The analysis of high-throughput metabolomics mass spectrometry data across multiple biological sample types (biospecimens) poses challenges due to missing data. During differential abundance analysis, dropping samples with missing values can lead to severe loss of data as well as biased results in group comparisons and effect size estimates. However, the imputation of missing data (the process of replacing missing data with estimated values such as a mean) may compromise the inherent intra-subject correlation of a metabolite across multiple biospecimens from the same subject, which in turn may compromise the efficacy of the statistical analysis of differential metabolites in biomarker discovery. We investigated imputation strategies when considering multiple biospecimens from the same subject. We compared a novel, but simple, approach that consists of combining the two biospecimen data matrices (rows and columns of subjects and metabolites) and imputes the two biospecimen data matrices together to an approach that imputes each biospecimen data matrix separately. We then compared the bias in the estimation of the intra-subject multi-specimen correlation and its effects on the validity of statistical significance tests between two approaches. The combined approach to multi-biospecimen studies has not been evaluated previously even though it is intuitive and easy to implement. We examine these two approaches for five imputation methods: random forest, k nearest neighbor, expectation-maximization with bootstrap, quantile regression, and half the minimum observed value. Combining the biospecimen data matrices for imputation did not greatly increase efficacy in conserving the correlation structure or improving accuracy in the statistical conclusions for most of the methods examined. Random forest tended to outperform the other methods in all performance metrics, except specificity.

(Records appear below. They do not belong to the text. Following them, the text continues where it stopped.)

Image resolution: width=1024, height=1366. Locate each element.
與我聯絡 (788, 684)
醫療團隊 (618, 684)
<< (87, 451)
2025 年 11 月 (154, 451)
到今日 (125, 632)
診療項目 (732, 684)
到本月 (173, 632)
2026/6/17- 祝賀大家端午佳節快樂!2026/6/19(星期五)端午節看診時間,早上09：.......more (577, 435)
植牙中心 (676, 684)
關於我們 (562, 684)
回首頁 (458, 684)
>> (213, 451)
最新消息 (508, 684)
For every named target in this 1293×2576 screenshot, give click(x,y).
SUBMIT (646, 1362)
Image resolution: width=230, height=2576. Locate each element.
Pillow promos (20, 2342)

由于存在缺失数据,对多种生物样本类型(生物标本)的高通量代谢组学质谱数据进行分析面临挑战。在差异丰度分析过程中,舍弃存在缺失值的样本可能会导致严重的数据丢失,以及在组间比较和效应大小估计中产生有偏差的结果。然而,缺失数据的插补(即用估计值如均值替换缺失数据的过程)可能会损害同一受试者多个生物标本中代谢物固有的受试者内相关性,这反过来可能会损害生物标志物发现中差异代谢物统计分析的功效。我们研究了在考虑同一受试者的多个生物标本时的插补策略。我们将一种新颖但简单的方法(即将两个生物标本数据矩阵(受试者和代谢物的行与列)合并并一起对两个生物标本数据矩阵进行插补)与一种分别对每个生物标本数据矩阵进行插补的方法进行了比较。然后,我们比较了两种方法在受试者内多标本相关性估计中的偏差及其对统计显著性检验有效性的影响。多生物标本研究的合并方法尽管直观且易于实施,但此前尚未得到评估。我们针对五种插补方法(随机森林、k近邻、带自助法的期望最大化、分位数回归和最小观测值的一半)研究了这两种方法。对于大多数所研究的方法,合并生物标本数据矩阵进行插补在保留相关结构或提高统计结论准确性方面并没有显著提高功效。除特异性外,随机森林在所有性能指标上往往优于其他方法。